If the domain D is discrete, the EMD can be computed by solving an instance transportation problem, which can be solved by the so-called Hungarian algorithm. In particular, if D is a one-dimensional array of "bins" the EMD can be efficiently computed by scanning the array and keeping track of how much dirt needs to be transported between consecutive bins.
An early application of the EMD in computer science was to compare two grayscale images that may differ due to dithering, blurring, or local deformations [4]. In this case, the region is the image's domain, and the total amount of light (or ink) is the "dirt" to be rearranged.
The EMD is widely used in content-based image retrieval to compute distances between the color histograms of two digital images. In this case, the region is the RGB color cube, and each image pixel is a parcel of "dirt". The same technique can be used for any other quantitative pixel attribute, such as luminance, gradient, apparent motion in a video frame, etc..
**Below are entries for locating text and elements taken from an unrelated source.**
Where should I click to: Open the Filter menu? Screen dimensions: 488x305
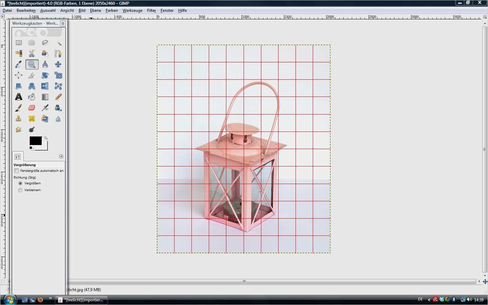click(151, 11)
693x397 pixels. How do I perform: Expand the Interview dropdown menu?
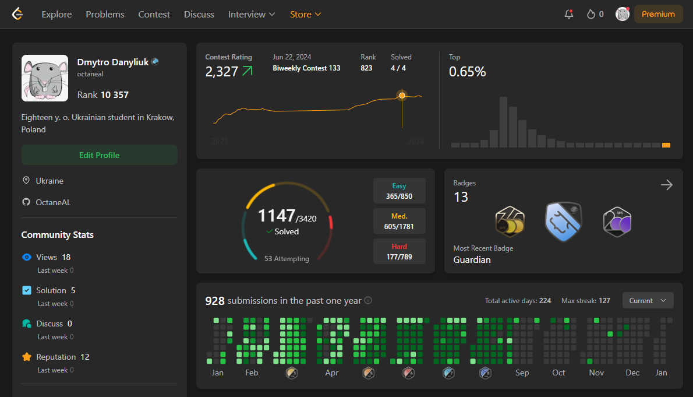[x=252, y=14]

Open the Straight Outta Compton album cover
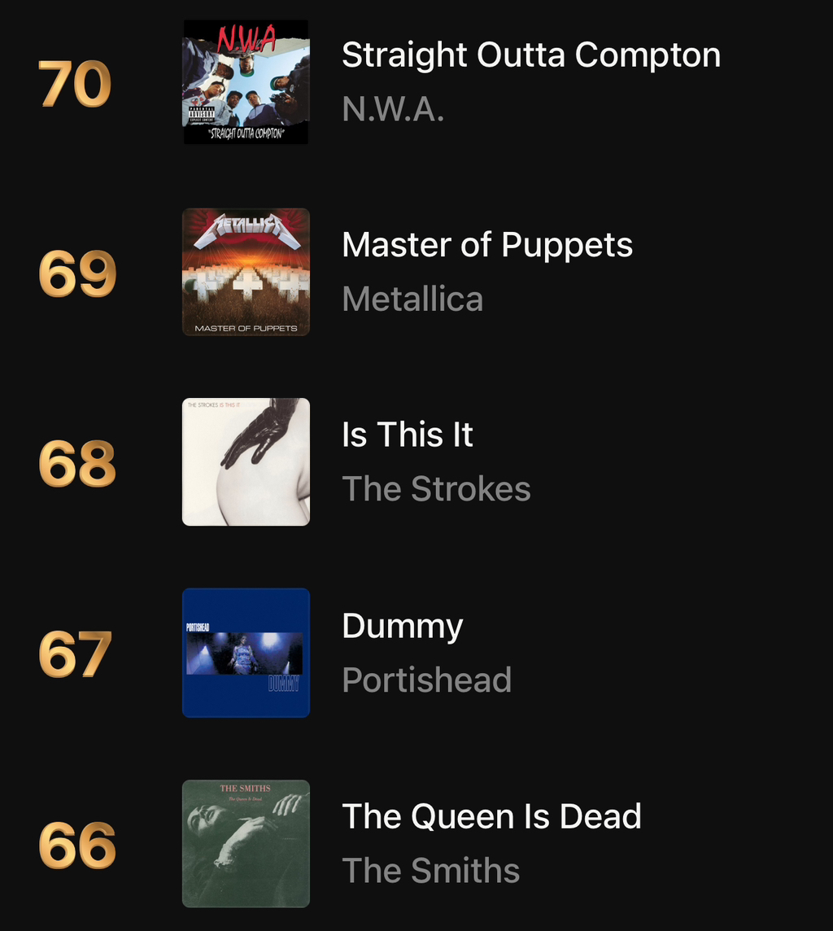pos(246,82)
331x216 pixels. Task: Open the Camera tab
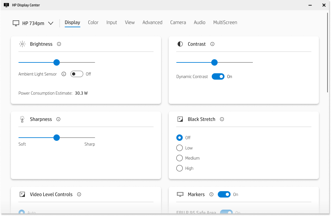(x=178, y=23)
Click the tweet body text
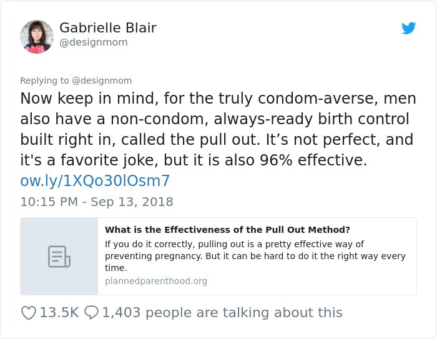The image size is (437, 339). (219, 129)
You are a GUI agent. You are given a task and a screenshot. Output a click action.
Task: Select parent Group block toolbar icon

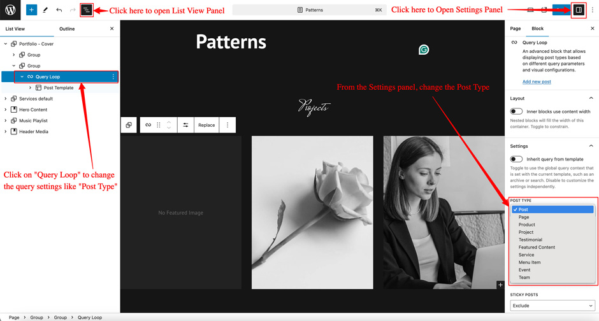(x=129, y=125)
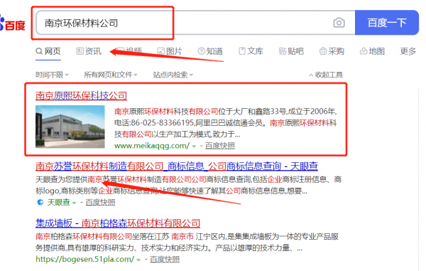Click the Baidu logo

click(x=13, y=23)
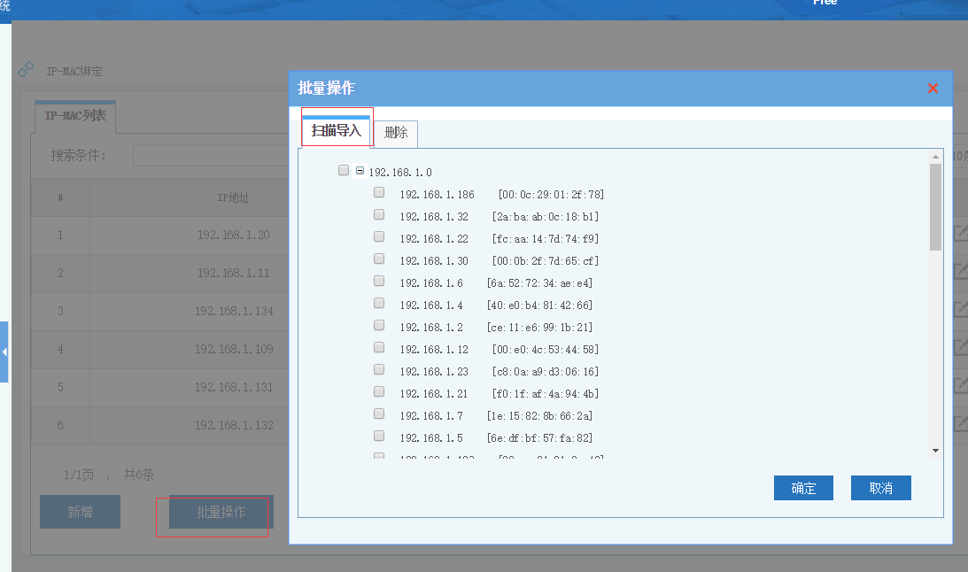Click the chain link icon beside IP-MAC绑定

click(26, 70)

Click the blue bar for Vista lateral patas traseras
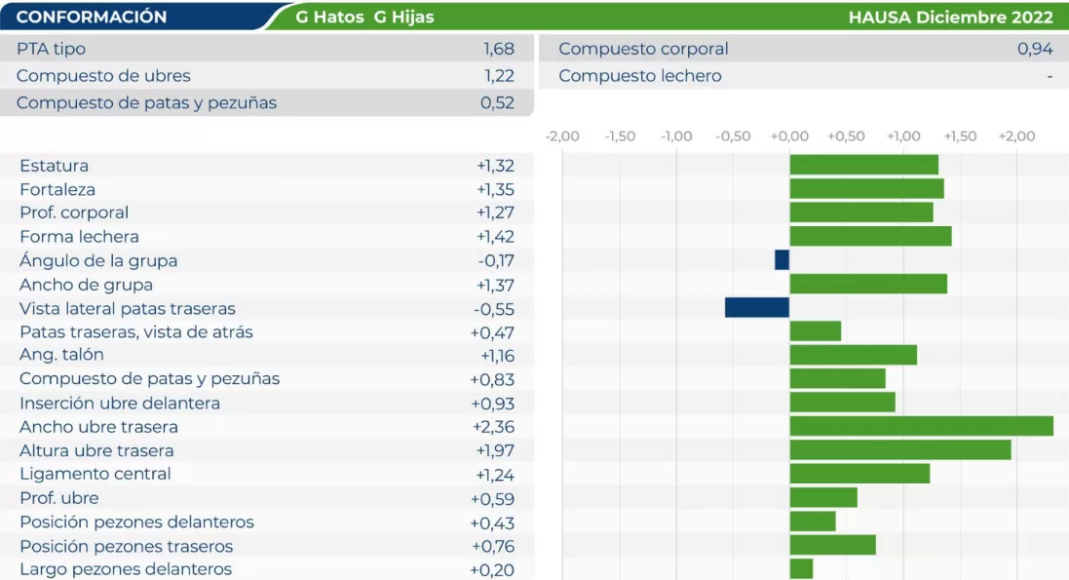pos(757,308)
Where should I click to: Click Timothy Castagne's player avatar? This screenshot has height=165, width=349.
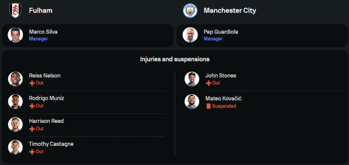click(15, 148)
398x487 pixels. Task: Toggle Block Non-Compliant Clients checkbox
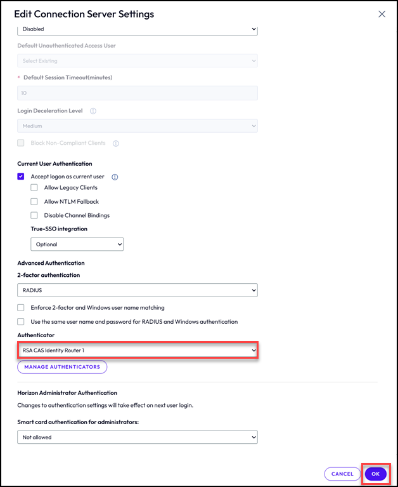pos(21,143)
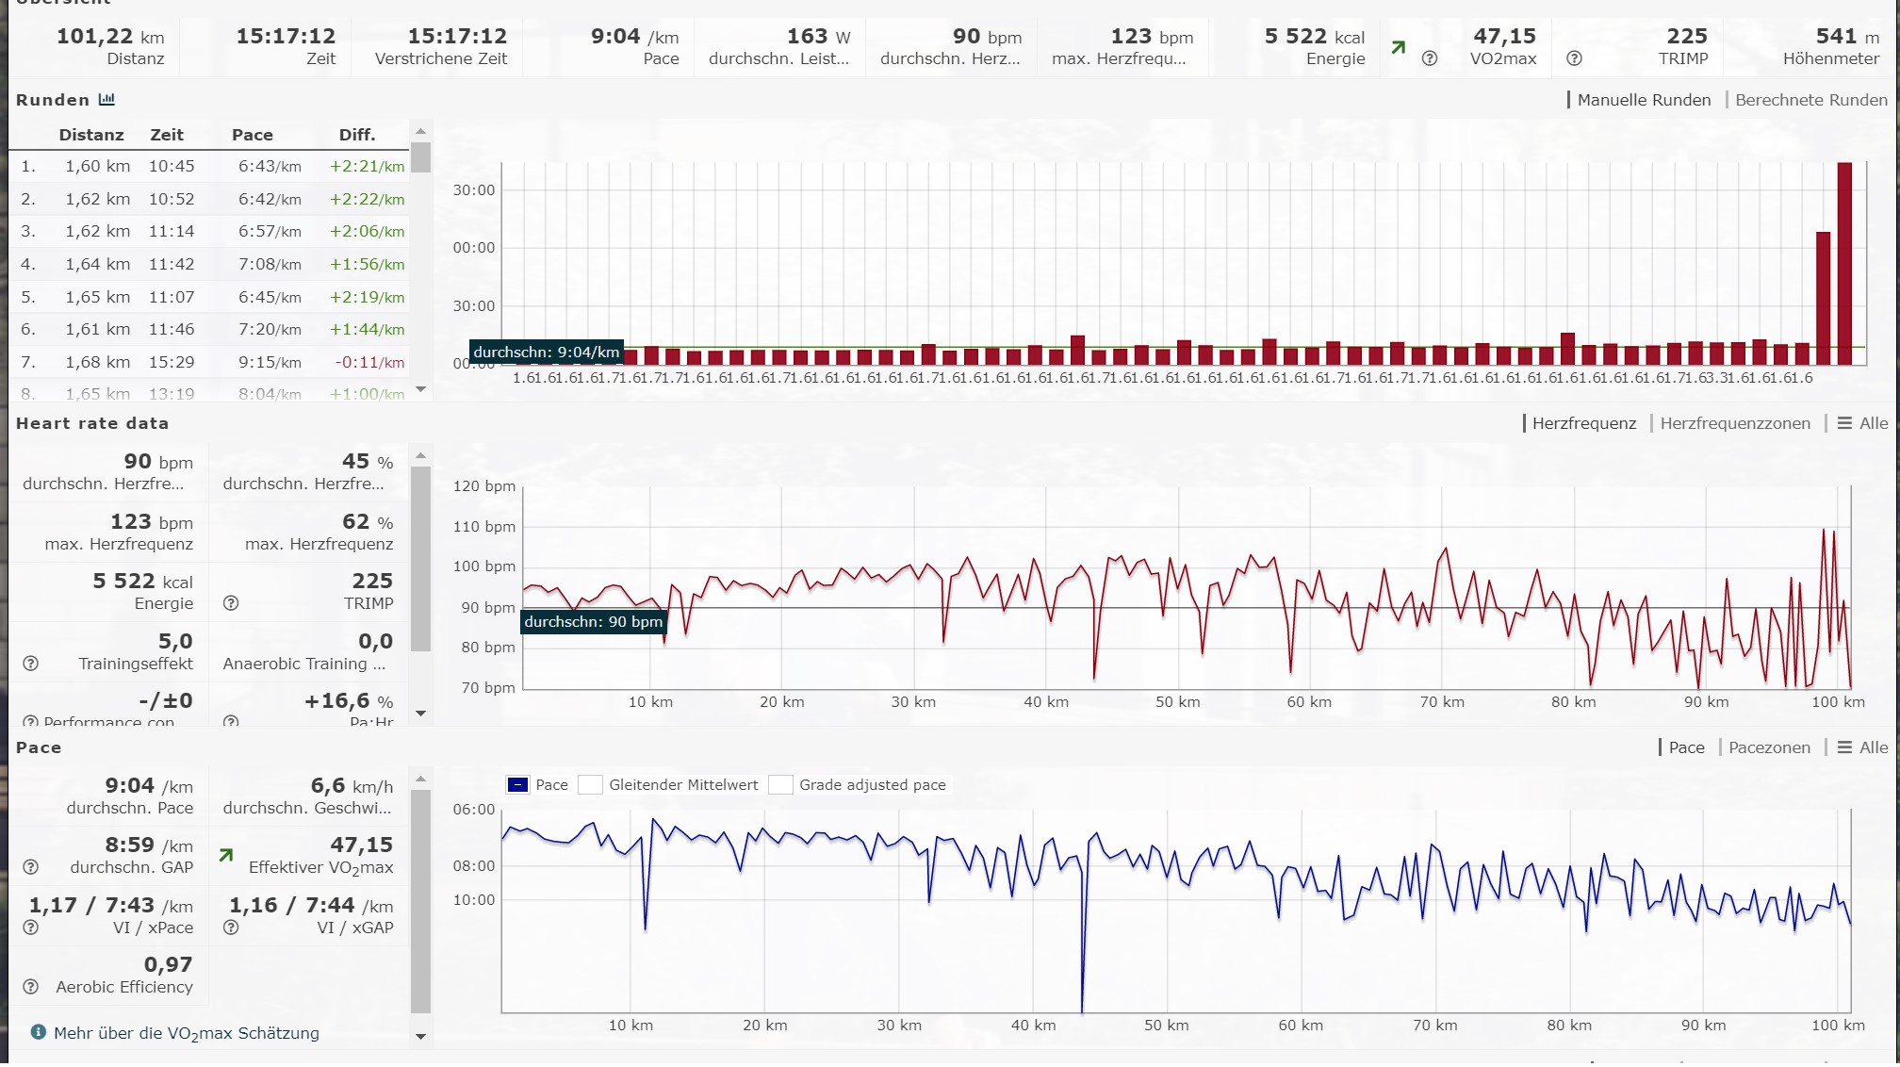This screenshot has height=1067, width=1900.
Task: Open Mehr über die VO2max Schätzung link
Action: 186,1033
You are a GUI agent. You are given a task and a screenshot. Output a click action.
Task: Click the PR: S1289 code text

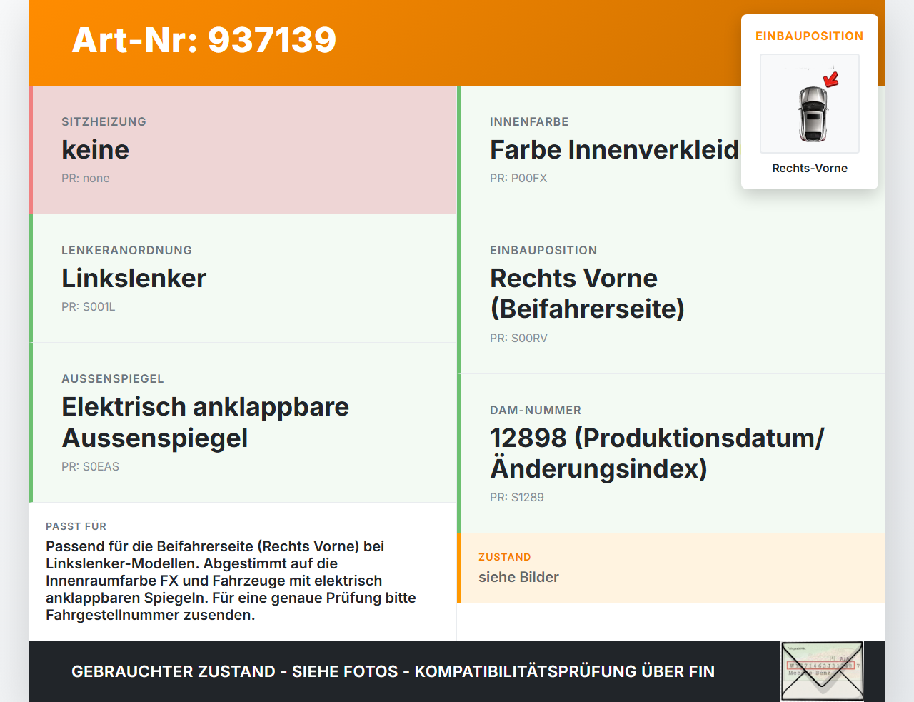pyautogui.click(x=517, y=497)
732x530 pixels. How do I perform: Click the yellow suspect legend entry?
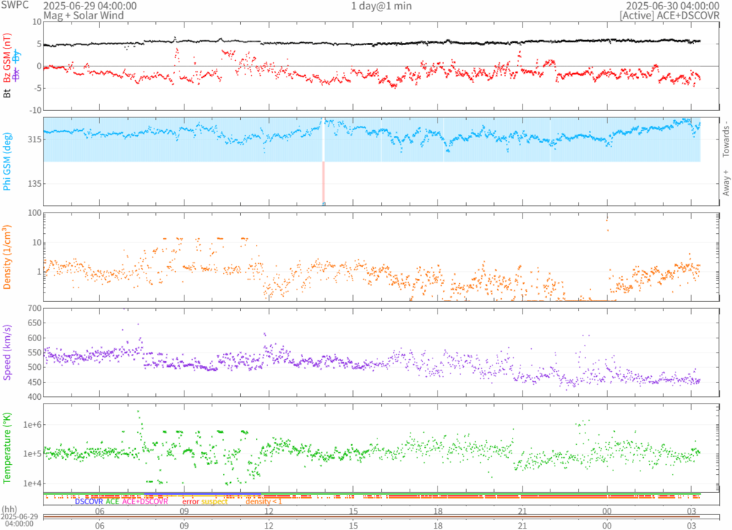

More generally, the EMD is used in pattern recognition to compare generic summaries or surrogates of data records called signatures. A typical signature consists of list of pairs ((x1,m1), … (xn,mn)), where each xi is a certain "feature" (e.g., color in an image, letter in a text, etc.), and mi is "mass" (how many times that feature occurs the record). Alternatively, xi may be the centroid of a data cluster, and mi the number of entities in that cluster. To compare two such signatures with the EMD, one must define a distance between features, which is interpreted as the cost of turning a unit mass of one feature into a unit mass of the other. The EMD between two signatures is then the minimum cost of turning one of them into the other.
The concept was first introduced by Gaspard Monge in 1781 [5]. The use of the EMD as a distance measure for monochromatic images was described in 1989 by S. Peleg, M. Werman and H. Rom [4]. The name "earth movers' distance" was proposed by J. Stolfi in 1994 [6], and was used in print in 1998 by Y. Rubner, C. Tomasi and L. G. Guibas[7].